● **YOUR TASK**
Your answer must restate each entry below word for word, with no pictures in it.

● **INPUT FOR THIS TASK**
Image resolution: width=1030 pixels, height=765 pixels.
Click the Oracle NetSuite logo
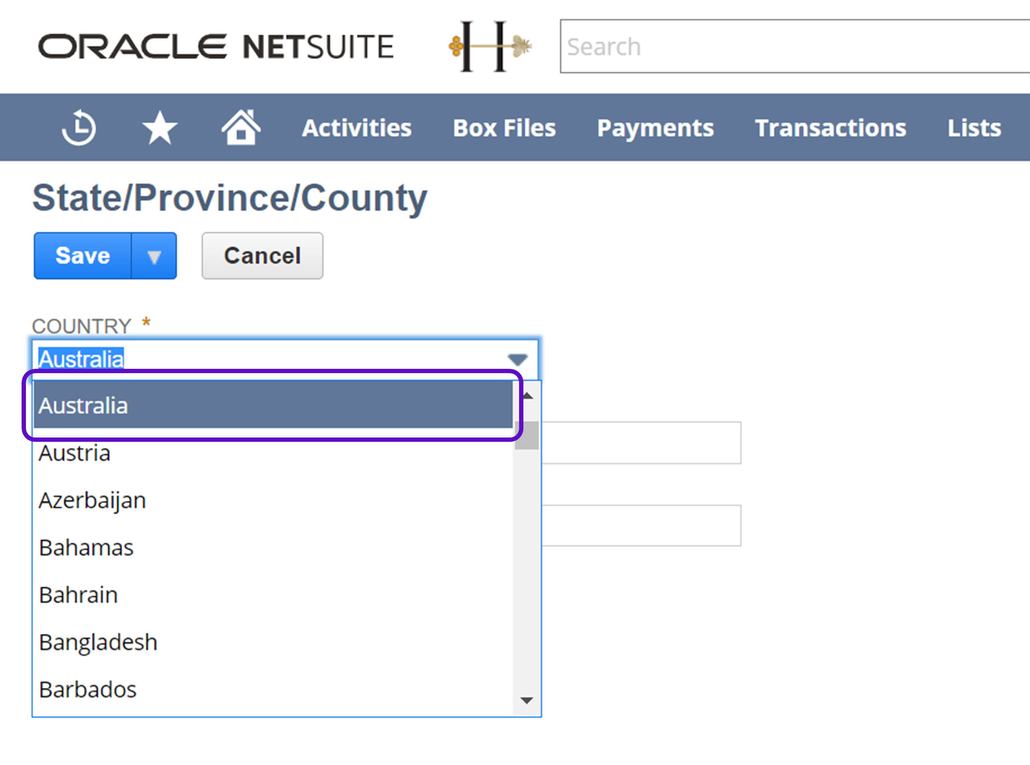[x=216, y=47]
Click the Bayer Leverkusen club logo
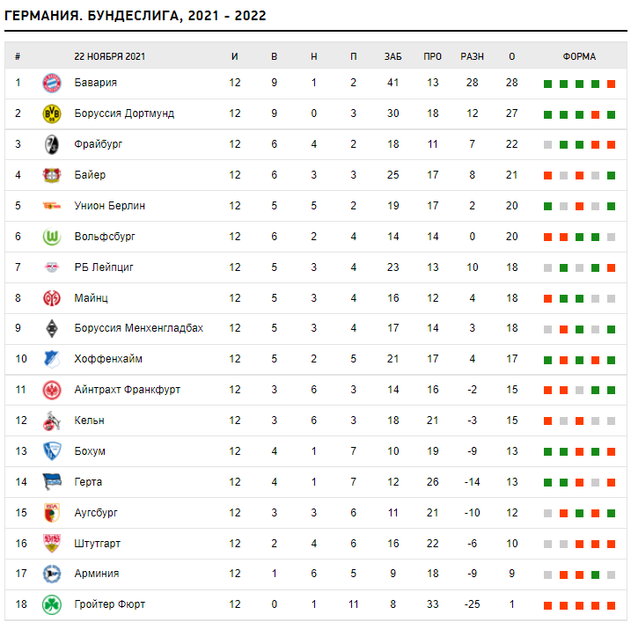The image size is (631, 622). 52,175
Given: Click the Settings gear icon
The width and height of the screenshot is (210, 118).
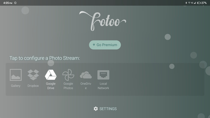Looking at the screenshot, I should (x=96, y=109).
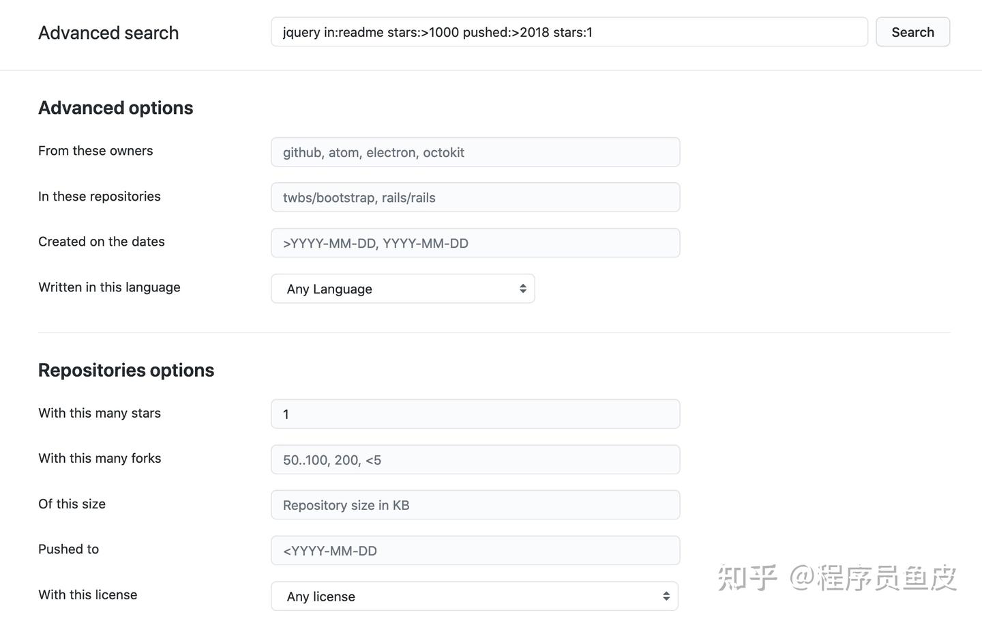Click the stars input containing 1
982x617 pixels.
475,414
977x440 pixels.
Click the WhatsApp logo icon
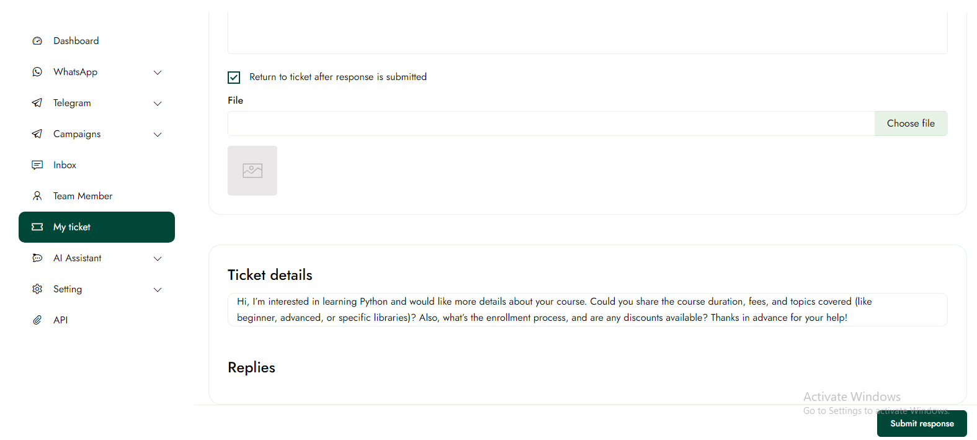pos(37,72)
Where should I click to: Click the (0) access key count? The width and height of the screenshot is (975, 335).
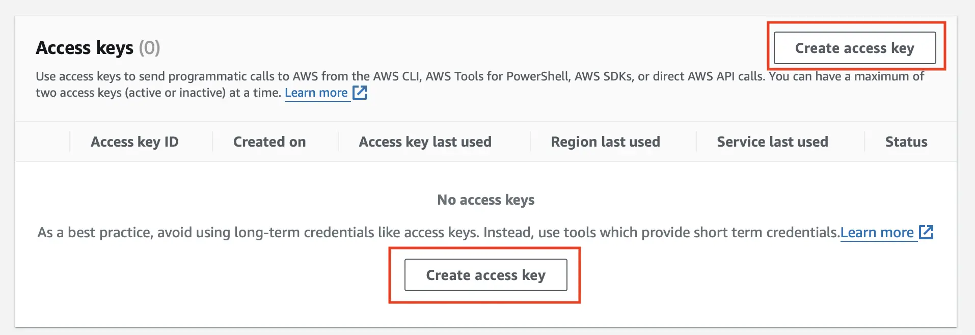[150, 48]
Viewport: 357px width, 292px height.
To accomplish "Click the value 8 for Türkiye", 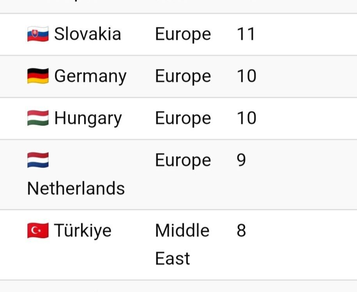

● **SOLUTION TO THIS PROBLEM**
Image resolution: width=1030 pixels, height=765 pixels.
Click the Oracle NetSuite logo
[x=216, y=47]
Click the Bayer Leverkusen club logo
The image size is (631, 622). 52,175
Given: Click the Settings gear icon
The width and height of the screenshot is (210, 118).
Looking at the screenshot, I should (x=96, y=109).
Click the stars input containing 1
982x617 pixels.
475,414
977x440 pixels.
Click the WhatsApp logo icon
pos(37,72)
Where should I click to: Click the (0) access key count? The width and height of the screenshot is (975, 335).
[150, 48]
Viewport: 357px width, 292px height.
To accomplish "Click the value 8 for Türkiye", 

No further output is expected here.